Q: Lyle’s sojourn with the Polyp is a kind of dream. It exists outside time.
RS: There are two dimensions in Arms. One is a slave of time. The other has dealings with time but exists outside it. The Polyp and his sea aren’t mortal. The blue currents continue to flow. There’s no beginning or end to them.
Q: The god in this dream is truly alien. Could a “mingling” with a creature like that really be transformative in a positive way?
RS: That’s a good question. To the extent that humans aspire to the transcendent, what does that look and feel like? I don’t buy the notion of a kindly humanoid god. There are higher powers for us to connect with, but they are more threatening, more frightening, more alien than that.
The transcendent presences in the books I’ve written always have a threatening element, an element that’s alien and inscrutable. The idea that you can close your eyes and launch yourself out of the human shell without experiencing a trauma of the soul—that’s a fairy tale.
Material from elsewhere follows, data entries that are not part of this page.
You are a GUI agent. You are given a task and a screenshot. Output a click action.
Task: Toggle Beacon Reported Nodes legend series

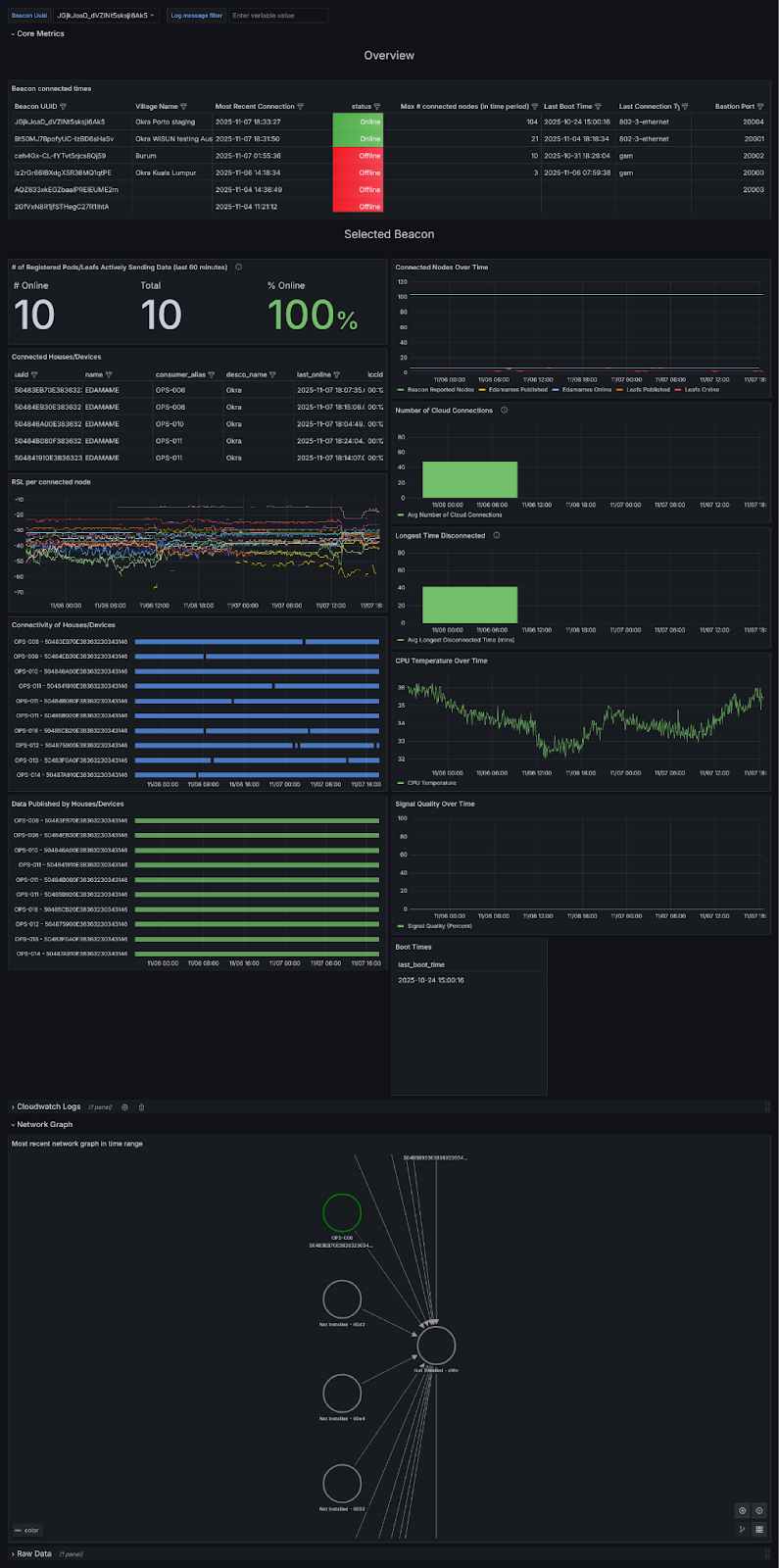(x=440, y=390)
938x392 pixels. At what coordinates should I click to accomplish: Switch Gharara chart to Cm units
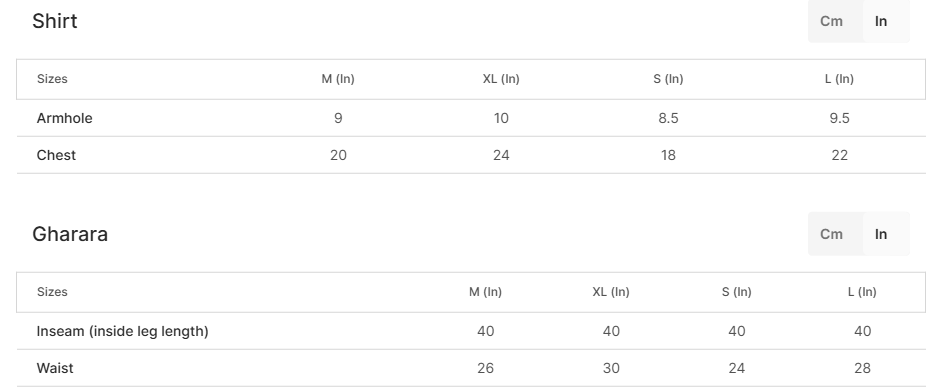[x=831, y=234]
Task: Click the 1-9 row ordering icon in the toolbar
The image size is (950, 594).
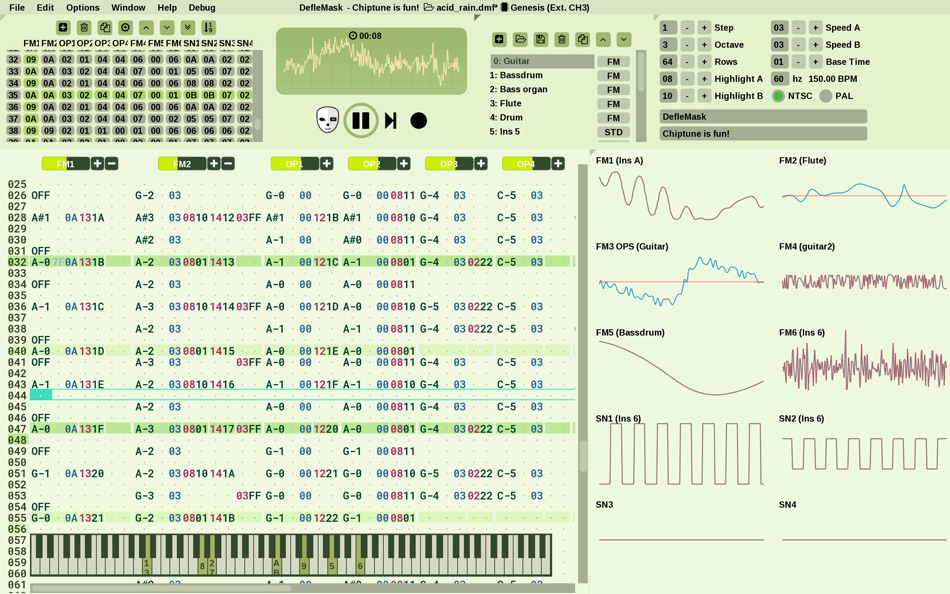Action: 209,27
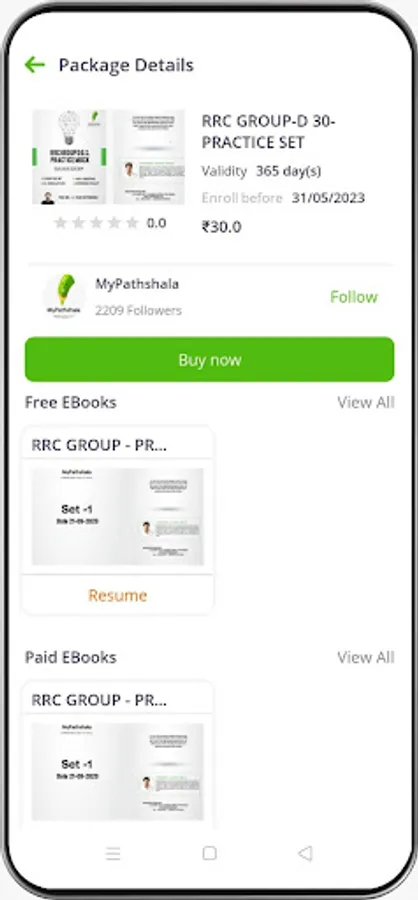418x900 pixels.
Task: Click the RRC GROUP-D 30-PRACTICE SET title
Action: [269, 132]
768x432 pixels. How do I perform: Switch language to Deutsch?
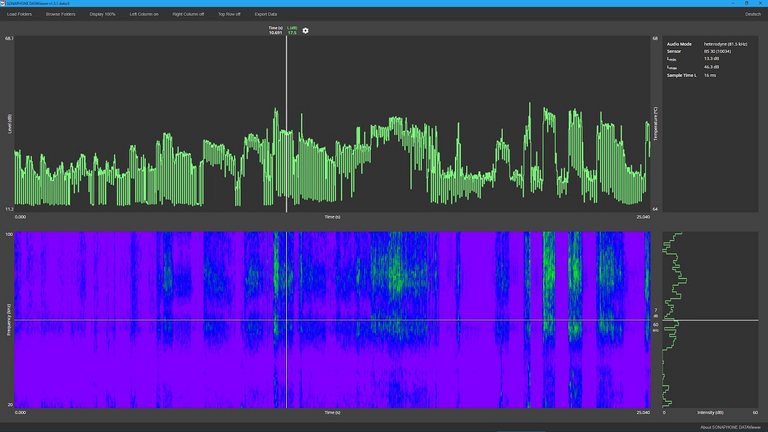tap(753, 14)
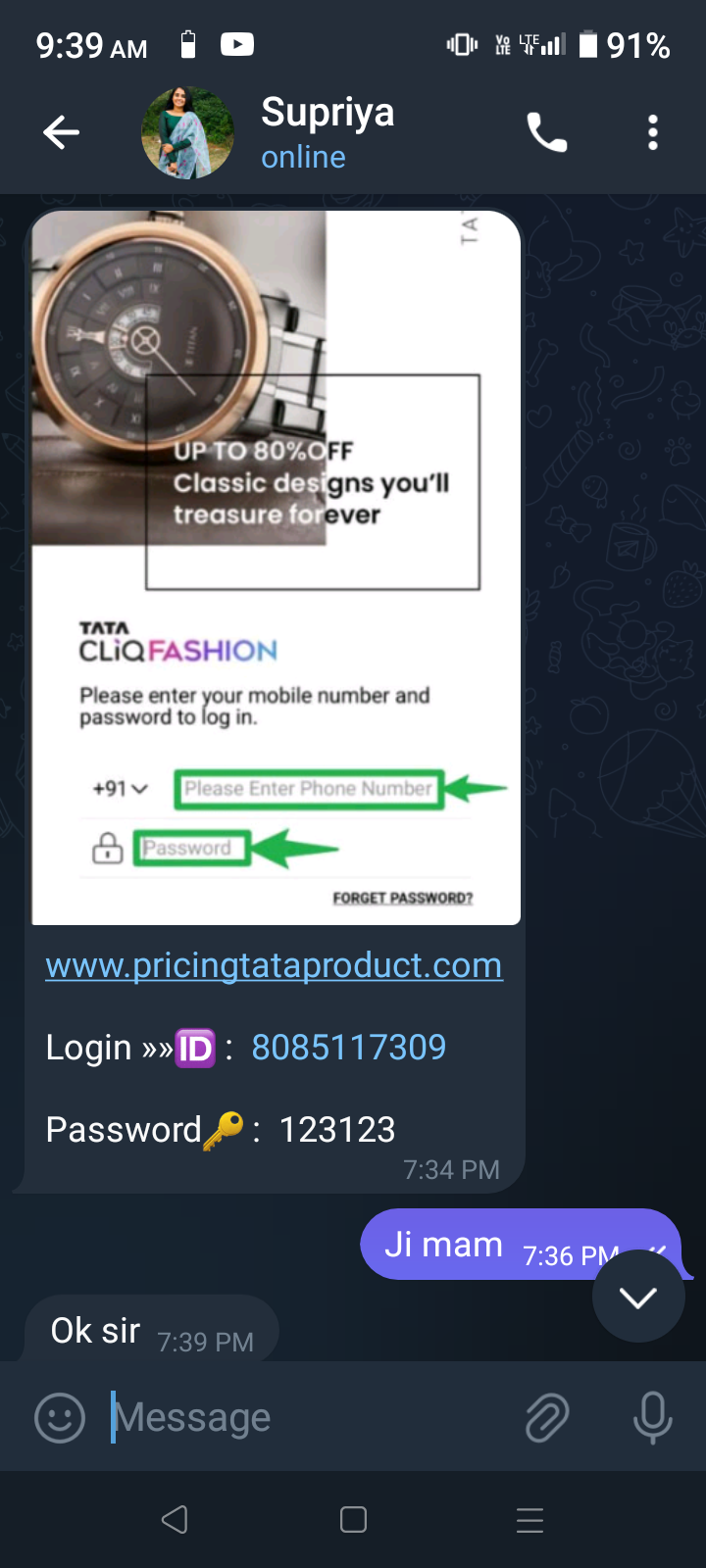Tap the YouTube notification icon in status bar
Viewport: 706px width, 1568px height.
pos(237,44)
Q: Maybe the Polyp is just a projection of Lyle’s aspirations.
RS: Maybe. That’s a reasonable interpretation. Or you could turn it around and say that Lyle is just a projection of the Polyp’s desire to enter the world and transform it. That’s what the mingling with Nawkoo allowed him to do. These alien powers that stalk our cosmos—are they humans trying to be gods or gods trying to be humans?
Q: There’s a reverence for artistry at the heart of Arms.
RS: I had a funny moment in Ireland a couple of years ago. My wife looked at a hill that was striated horizontally, and she said, “It’s magical.” I said, “Sheep did that. Those are sheep trails.” She said, “Get out!” We were with a local later that day, and she asked him, “What makes the magic lines on those hills?” and he said, “Sheep.”
The sheep are creative, whether they mean to be or not. Or rather, everything in our world is a kind of artistry. The sheep and the magic lines they make are the work of a presence we can’t see. If you believe in a humanoid god, you might give him or her credit. If you don’t believe in a humanoid god, you might give evolution or ecology credit. If you find any beauty in life, any wonder, any magic, you’ll be reaching beyond what is strictly human for the cause. However the lines on those hills were created, it is artistry and we should appreciate it as such.
My point is that creativity isn’t a human value. It’s a supreme value for everything that exists, animate or inanimate. Artistry is the soul of the universe.
Q: The biology of the Polyp’s heaven is highly skewed toward invertebrate life forms. Why?
RS: The Polyp has strong opinions about the kinds of creatures that are suitable for heaven. He likes animals that look like plants—filter-feeders, animals that draw nutrients from water. He dislikes predators and parasites. They rankle his moral sense. He also puts a premium on physical beauty, and there too the marine invertebrates rise to the top.
The vertebrates in our world use beauty to attract mates. Visually we pale in comparison to the marine invertebrates. That’s something every snorkeler and diver knows.
Q: If you were choosing creatures for heaven, would humans make the cut?
RS: We’re omnivores and predators by design, and so are many of our mammalian pals. Dogs and cats were designed to kill. Would an enlightened god create a biology that sought to eliminate those characteristics?
In respect to beauty, most mammals are dressed in camouflage. We’re designed to disappear into our background, like soldiers. For many other animals, beauty isn’t there for its own sake. Nudibranchs are colorful to threaten predators. What kind of aesthetic is that? If you eliminated predation, you could launch a biological ethos based on beauty. If you were a god, isn’t that something you’d consider?